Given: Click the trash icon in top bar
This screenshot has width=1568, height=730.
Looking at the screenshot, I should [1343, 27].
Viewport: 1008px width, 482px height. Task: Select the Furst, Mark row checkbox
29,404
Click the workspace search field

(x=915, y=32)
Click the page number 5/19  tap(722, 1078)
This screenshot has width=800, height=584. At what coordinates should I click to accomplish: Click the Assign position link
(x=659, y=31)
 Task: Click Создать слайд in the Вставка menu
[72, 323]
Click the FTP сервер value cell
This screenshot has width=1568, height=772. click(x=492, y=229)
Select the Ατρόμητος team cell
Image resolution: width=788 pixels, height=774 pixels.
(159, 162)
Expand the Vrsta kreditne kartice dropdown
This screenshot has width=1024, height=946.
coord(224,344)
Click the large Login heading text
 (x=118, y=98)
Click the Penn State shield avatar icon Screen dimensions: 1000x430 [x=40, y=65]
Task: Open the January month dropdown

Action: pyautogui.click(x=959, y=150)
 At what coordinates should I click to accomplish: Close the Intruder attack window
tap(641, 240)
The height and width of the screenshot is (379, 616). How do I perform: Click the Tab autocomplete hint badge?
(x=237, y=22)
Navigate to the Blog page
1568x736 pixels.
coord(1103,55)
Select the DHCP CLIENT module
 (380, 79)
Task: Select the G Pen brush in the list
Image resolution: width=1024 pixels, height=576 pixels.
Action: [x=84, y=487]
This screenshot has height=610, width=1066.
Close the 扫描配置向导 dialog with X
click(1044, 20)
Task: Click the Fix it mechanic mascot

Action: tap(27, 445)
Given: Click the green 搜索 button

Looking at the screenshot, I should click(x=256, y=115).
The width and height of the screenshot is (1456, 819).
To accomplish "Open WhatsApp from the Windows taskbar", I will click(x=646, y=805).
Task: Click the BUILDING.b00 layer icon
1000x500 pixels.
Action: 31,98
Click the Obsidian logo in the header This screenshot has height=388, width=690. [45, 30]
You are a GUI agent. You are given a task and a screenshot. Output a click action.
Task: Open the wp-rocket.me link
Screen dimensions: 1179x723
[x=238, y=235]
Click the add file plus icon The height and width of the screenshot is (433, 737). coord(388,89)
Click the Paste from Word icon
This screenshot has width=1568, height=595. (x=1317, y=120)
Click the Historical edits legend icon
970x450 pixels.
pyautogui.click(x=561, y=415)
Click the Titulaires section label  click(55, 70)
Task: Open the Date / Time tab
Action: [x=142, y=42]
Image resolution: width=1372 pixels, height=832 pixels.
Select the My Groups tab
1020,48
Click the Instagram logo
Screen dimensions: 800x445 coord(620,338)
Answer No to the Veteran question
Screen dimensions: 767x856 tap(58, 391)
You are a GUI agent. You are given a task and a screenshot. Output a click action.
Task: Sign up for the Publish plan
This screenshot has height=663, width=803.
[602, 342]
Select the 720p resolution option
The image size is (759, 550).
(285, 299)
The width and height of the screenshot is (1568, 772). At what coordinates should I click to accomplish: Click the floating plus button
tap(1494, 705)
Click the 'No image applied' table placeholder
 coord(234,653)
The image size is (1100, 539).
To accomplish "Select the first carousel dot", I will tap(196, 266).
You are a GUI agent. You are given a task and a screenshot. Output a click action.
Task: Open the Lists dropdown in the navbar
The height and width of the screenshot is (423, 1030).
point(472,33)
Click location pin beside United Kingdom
+++
[YOUR INSTRUCTIONS]: In the listing above, find each line with the word "will" and return it.

[TASK ANSWER]:
To accomplish "Open WhatsApp from the Windows taskbar", I will click(x=646, y=805).
To accomplish "Select the first carousel dot", I will tap(196, 266).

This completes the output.